> Activity: Beginning at whichever line contains "Task: Close the", reproduce each line of the records below word for word, ending with the last, and add nothing.
+ + + + + + +
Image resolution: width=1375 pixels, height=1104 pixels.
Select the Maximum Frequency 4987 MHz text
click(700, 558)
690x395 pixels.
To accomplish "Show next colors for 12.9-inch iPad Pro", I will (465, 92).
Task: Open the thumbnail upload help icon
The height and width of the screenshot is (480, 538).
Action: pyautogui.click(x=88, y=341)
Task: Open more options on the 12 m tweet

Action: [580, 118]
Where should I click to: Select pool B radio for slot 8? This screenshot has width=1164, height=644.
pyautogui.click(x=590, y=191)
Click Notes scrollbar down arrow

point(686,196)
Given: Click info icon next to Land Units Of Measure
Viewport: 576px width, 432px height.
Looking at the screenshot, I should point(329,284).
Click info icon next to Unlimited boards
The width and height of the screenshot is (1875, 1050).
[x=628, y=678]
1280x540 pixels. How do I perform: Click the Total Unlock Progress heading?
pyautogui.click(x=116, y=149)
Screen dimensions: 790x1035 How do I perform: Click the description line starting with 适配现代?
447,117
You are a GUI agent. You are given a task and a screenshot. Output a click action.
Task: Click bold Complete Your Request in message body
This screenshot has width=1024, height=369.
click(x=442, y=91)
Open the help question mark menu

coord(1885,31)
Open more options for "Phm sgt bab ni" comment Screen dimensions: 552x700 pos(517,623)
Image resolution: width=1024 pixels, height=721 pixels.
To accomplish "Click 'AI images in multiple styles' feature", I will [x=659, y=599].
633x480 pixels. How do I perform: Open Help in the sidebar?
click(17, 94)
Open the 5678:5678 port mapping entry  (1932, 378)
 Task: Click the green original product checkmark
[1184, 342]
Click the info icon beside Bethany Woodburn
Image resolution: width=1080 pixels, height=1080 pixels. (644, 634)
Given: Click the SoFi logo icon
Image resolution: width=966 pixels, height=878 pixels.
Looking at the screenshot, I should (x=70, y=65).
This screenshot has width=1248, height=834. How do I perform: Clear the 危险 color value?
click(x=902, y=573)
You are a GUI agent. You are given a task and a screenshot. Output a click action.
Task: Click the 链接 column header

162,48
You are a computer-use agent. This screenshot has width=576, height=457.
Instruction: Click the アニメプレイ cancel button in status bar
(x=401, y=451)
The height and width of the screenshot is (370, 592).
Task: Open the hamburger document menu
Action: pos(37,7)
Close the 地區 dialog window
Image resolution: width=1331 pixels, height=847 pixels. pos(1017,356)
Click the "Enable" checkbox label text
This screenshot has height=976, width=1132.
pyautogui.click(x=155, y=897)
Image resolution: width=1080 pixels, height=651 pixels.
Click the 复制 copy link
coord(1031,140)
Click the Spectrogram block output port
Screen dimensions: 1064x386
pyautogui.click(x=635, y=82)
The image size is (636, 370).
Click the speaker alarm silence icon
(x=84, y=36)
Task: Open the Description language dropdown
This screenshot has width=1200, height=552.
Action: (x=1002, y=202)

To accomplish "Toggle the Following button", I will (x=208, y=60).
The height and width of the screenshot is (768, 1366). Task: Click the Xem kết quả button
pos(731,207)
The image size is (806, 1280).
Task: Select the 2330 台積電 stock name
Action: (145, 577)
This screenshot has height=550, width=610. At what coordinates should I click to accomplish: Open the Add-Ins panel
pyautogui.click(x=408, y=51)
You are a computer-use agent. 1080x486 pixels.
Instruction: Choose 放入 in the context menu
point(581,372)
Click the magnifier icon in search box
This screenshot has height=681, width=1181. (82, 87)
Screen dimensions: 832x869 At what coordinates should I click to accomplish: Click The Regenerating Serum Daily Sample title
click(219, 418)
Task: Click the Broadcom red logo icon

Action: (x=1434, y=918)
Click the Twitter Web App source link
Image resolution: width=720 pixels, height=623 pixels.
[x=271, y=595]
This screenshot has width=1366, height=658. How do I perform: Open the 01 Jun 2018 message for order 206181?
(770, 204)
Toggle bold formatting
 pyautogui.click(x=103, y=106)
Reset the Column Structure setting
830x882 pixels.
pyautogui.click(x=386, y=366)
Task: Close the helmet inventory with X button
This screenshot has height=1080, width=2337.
+ + + + + + +
> Finished task:
Task: Close the helmet inventory with X button
This screenshot has height=1080, width=2337.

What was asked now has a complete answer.